It can be seen from the formula that the mathematical model of the digital relief valve is relatively complex. If the inlet pressure of the digital relief valve is taken as the dependent variable, the independent variables of the system are mainly the extension of the linear motor and flow at the main spool. Owing to the above assumptions, the flow at the main valve core is essentially the same as the flow of the pump being tested. Owing to the complexity of the mathematical model, it is necessary to establish a simulation model of the hydraulic system to further analyze the characteristics of the system.

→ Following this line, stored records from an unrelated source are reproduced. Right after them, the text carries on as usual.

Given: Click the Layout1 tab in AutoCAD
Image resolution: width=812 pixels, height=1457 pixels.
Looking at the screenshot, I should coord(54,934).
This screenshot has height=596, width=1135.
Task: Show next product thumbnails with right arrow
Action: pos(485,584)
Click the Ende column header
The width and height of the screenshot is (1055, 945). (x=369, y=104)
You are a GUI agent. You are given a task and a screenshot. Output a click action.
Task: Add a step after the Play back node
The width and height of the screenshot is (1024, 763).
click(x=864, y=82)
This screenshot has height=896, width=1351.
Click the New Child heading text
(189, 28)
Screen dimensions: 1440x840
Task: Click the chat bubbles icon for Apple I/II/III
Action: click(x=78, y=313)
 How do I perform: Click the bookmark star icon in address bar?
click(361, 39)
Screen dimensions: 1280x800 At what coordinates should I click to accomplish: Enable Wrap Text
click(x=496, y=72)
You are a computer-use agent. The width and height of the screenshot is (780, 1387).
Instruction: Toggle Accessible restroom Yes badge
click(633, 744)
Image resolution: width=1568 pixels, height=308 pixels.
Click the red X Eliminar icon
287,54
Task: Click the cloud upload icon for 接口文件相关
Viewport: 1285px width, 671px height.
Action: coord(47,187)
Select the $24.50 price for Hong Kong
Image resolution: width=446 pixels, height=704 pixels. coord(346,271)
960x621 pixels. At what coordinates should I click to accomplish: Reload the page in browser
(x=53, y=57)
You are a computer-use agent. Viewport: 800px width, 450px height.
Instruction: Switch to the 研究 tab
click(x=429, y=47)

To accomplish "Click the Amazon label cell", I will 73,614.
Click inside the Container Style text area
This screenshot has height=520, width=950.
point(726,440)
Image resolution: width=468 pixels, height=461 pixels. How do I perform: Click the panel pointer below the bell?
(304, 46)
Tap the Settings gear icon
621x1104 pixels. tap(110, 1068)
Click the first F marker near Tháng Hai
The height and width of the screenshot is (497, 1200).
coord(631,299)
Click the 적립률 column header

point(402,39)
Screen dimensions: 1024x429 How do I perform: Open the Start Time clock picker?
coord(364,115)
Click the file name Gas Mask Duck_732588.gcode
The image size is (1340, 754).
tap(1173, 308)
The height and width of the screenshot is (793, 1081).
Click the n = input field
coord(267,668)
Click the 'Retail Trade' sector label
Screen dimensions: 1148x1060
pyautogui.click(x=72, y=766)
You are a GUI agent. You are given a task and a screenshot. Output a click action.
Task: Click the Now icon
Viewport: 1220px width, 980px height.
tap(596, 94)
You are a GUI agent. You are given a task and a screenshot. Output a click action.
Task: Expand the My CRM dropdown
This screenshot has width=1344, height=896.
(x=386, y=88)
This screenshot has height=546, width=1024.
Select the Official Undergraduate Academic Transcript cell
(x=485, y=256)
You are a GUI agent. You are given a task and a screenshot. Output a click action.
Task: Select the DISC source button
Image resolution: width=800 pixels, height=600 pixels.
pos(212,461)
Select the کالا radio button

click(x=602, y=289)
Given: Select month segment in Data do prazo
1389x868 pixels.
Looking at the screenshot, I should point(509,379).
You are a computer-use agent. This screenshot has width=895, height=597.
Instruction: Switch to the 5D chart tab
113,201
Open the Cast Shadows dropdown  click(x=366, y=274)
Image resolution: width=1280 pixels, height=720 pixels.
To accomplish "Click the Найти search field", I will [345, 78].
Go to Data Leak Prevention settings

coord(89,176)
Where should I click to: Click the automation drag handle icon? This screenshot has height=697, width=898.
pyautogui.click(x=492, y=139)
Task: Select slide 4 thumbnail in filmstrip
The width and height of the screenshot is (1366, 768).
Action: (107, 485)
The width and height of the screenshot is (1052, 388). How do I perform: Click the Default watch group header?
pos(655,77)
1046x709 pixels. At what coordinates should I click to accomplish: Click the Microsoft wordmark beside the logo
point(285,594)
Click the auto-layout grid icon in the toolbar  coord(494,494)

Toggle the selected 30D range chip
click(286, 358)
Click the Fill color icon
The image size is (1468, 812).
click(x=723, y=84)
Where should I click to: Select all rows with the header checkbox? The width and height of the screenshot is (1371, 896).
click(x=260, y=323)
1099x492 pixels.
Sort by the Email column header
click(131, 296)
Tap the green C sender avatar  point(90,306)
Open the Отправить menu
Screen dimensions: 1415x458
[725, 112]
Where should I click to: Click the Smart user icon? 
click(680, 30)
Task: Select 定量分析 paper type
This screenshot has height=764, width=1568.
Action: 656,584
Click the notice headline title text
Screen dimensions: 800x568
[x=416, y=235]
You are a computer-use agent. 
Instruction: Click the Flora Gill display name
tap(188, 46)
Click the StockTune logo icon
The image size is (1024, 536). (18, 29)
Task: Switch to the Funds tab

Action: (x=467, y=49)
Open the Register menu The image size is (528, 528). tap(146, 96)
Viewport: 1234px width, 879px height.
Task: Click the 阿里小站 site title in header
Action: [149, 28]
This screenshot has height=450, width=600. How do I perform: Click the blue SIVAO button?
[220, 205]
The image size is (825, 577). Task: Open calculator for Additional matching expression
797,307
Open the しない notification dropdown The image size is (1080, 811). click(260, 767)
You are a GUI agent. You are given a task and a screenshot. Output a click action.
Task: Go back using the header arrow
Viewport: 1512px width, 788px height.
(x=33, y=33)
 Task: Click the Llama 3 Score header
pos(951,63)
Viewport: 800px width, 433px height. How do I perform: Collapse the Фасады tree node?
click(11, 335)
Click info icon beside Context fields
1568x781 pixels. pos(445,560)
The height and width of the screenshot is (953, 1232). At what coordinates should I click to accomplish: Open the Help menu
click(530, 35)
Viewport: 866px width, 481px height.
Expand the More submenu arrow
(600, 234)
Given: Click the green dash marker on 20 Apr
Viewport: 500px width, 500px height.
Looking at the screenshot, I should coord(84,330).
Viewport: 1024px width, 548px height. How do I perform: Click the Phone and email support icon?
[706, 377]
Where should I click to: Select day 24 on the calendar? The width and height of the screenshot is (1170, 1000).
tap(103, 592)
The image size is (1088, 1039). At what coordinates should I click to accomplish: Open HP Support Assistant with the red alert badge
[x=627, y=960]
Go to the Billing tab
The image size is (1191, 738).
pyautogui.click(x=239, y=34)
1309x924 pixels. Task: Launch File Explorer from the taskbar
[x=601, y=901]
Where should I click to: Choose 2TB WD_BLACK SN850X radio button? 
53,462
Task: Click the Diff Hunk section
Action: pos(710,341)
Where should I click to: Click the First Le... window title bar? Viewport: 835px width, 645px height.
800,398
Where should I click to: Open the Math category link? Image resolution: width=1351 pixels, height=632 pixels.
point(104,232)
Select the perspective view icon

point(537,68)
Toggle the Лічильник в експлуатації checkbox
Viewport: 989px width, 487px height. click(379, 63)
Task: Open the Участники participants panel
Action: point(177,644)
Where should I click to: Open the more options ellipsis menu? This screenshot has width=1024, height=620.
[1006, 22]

2.2. Hydraulic System Simulation and Analysis

Before the simulation, the key dimensions of the digital relief valve must be determined. Extensive research has been conducted on the influence of various dimensional parameters on the performance of the relief valve. The research results show that when the parameters of the main spool and pilot spool are determined, the parameters such as orifice diameter and spring stiffness of the pilot valve have a significant effect on the characteristics of the relief valve [11,12,13]. In addition, based on the actual working conditions and technical parameters of the tested pump, such as nominal flow and nominal pressure, and considering that the maximum thrust of the selected linear stepping motor is approximately 900 N, the main parameters of the digital relief valve were finally determined, as shown in

Table 1. Main parameters of relief valve.

Parameter Name	Value
Pilot valve seat diameter (mm)	5
Pilot valve spool diameter (mm)	5.5
Pilot spring stiffness (mm)	100
Pilot valve spool mass (g)	8
Pilot valve seat half cone angle (°)	20
Coefficient of viscous friction of pilot spool (N/(m/s))	100
Diameter of upper chamber of main spool (mm)	42
Main spool lower chamber diameter (mm)	38
Main spring stiffness (N/mm)	20
Damping hole diameter (mm)	0.8
Main spool mass (g)	100
Main spool half taper angle (°)	30
Main spool static friction (N)	30
Coefficient of viscous friction of main spool (N/(m/s))	400
Initial compression of main spring (mm)	10

.

Based on the size of each part of the digital relief valve, this study developed a system simulation model using AMESim, as shown in Figure 2, to effectively study the influence of the shaft extension of the linear stepping motor and flow of the tested pump on the working pressure of the digital relief valve.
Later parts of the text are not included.